“Outside the British lamb season (June-December), New Zealand lamb is a great alternative. Waitrose New Zealand lamb is produced to high standards of welfare and care by a dedicated group of known and trusted farmers. The combination of lamb with anchovies may sound odd but it really works – the savouriness of the anchovies brings out the best in the meat without tasting fishy at all.”
1.8-2.2kg whole leg of lamb
6 garlic cloves, peeled and halved (germ removed)
12 anchovies, sliced in half lengthways
15g pack of fresh rosemary (7-8 sprigs)
3 tbsp groundnut oil
For the sauce:
100ml dry white wine
1 tbsp wholegrain mustard
500g Heston from Waitrose Chicken Stock
Season the lamb with salt. Cut the garlic into slivers. Take a slice of anchovy and wrap it round a sliver of garlic and 2 rosemary leaves. Continue until all the anchovies have been used.
Heat the oil in a heavy frying pan over a high heat. When the oil is smoking hot, add the lamb and sear until golden brown on all sides. Remove the lamb from the pan and place on a board.
Using a sharp knife, cut slits in the surface of the lamb at regular intervals. Use a small spoon to enlarge the holes and stuff them with the anchovies, garlic and rosemary.
Place the remaining sprigs of rosemary in the bottom of a roasting pan and place the lamb on top. Pour 150ml water into the bottom of the pan and cook as recommended on the packaging, or to your liking.
When cooked, remove the lamb from the oven, wrap it in foil and allow to rest for at least 30 minutes.
While the meat is resting, make the sauce. Place the roasting tray over a medium-high heat and allow the lamb juices to come to a boil and reduce by half. Add the white wine and use a spatula to scrape all the delicious bits from the bottom of the pan. Allow the liquid to reduce by half. Add the chicken stock and, again, reduce by half.

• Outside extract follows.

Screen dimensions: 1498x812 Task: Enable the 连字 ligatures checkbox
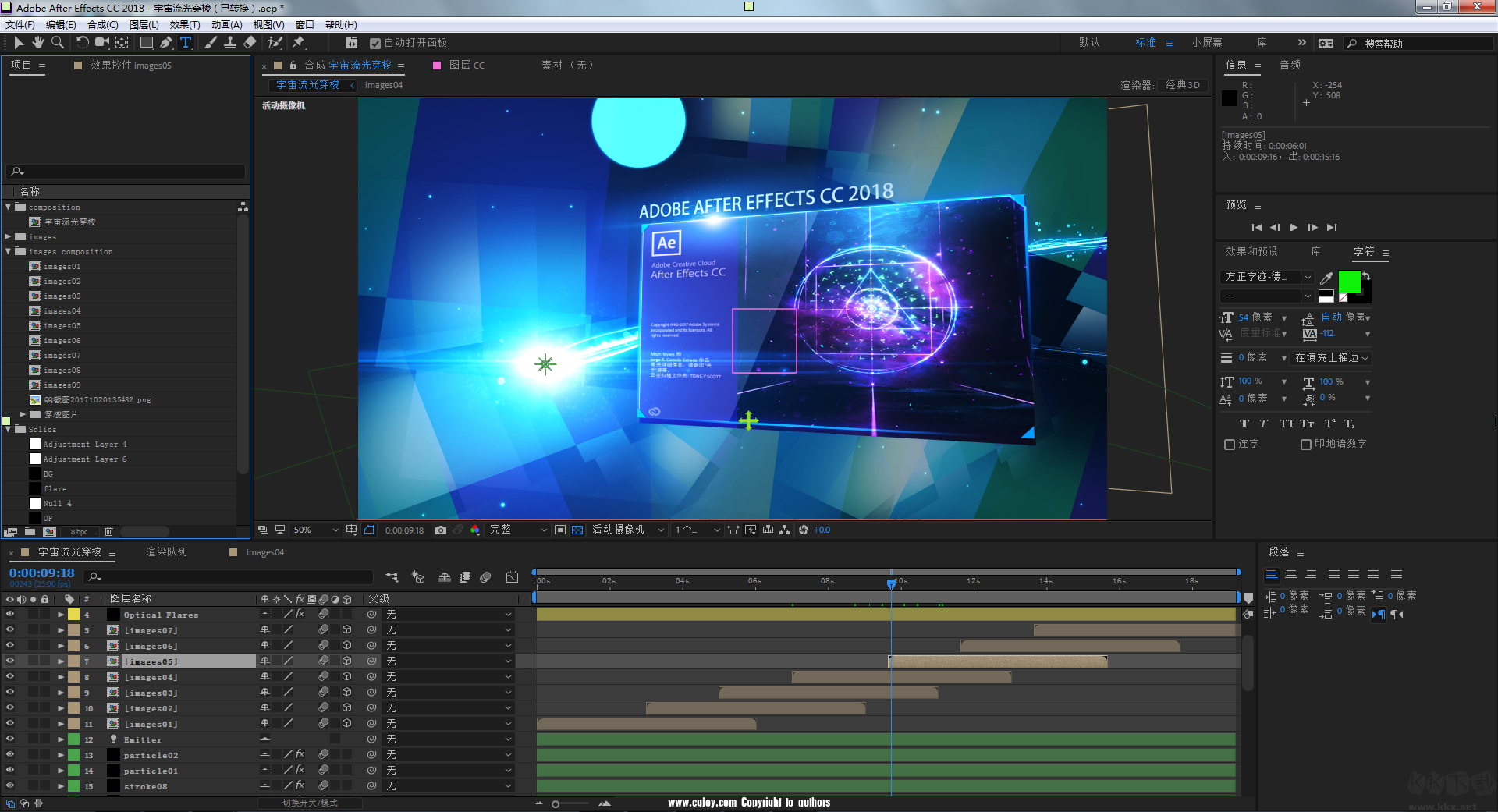pyautogui.click(x=1230, y=445)

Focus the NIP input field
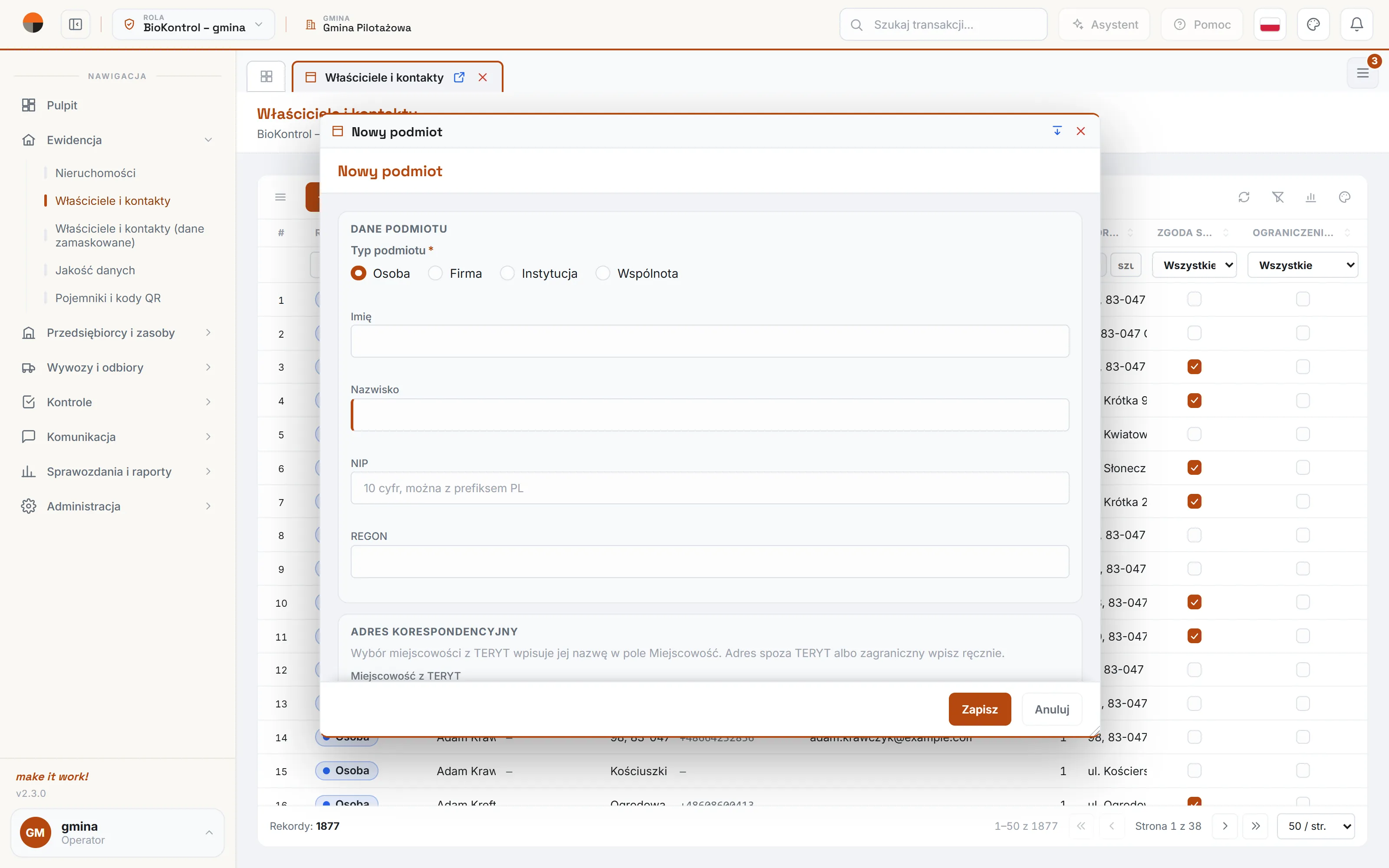coord(709,488)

Pour off the excess fat then strain the liquid through a fine sieve. Stir in the wholegrain mustard then pour into a warm jug to serve.
© Heston Blumenthal 2011
Try this much easier carving technique that ensures the meat is cut across the grain for maximum tenderness. Make sure you use a sharp knife. Remove the foil from the lamb and, holding the bone vertically in front of you, cut the meat from either side of the bone so you have two large pieces. Place the flat side of the meat on a cutting board and then slice horizontally before serving.